#### EXTRACTED INFORMATION:
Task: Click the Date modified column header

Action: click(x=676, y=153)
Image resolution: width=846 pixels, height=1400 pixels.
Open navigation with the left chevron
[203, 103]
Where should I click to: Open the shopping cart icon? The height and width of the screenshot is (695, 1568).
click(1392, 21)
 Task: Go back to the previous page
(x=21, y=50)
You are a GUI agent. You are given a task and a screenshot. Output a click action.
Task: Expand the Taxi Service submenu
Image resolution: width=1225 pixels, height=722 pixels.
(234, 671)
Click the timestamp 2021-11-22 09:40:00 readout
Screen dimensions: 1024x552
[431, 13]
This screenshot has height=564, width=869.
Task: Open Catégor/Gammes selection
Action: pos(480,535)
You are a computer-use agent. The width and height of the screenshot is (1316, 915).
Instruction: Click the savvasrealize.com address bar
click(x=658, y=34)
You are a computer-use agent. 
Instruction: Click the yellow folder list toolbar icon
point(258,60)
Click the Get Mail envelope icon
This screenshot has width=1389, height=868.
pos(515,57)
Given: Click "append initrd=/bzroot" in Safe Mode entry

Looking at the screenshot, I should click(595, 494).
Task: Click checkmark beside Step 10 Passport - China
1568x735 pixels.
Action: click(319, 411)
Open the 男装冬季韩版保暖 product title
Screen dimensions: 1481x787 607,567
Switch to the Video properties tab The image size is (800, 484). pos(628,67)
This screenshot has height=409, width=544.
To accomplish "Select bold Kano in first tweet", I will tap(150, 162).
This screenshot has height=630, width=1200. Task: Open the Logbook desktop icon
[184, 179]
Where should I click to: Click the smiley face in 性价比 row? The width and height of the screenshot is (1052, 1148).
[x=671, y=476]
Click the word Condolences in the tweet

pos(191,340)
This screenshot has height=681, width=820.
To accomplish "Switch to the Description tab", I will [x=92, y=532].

#### REQUIREMENT:
If a line of the data above contains "computer", copy it out.

#### TASK SOLUTION:
You are a computer-use agent. The width and height of the screenshot is (1316, 915).
You are a computer-use agent. 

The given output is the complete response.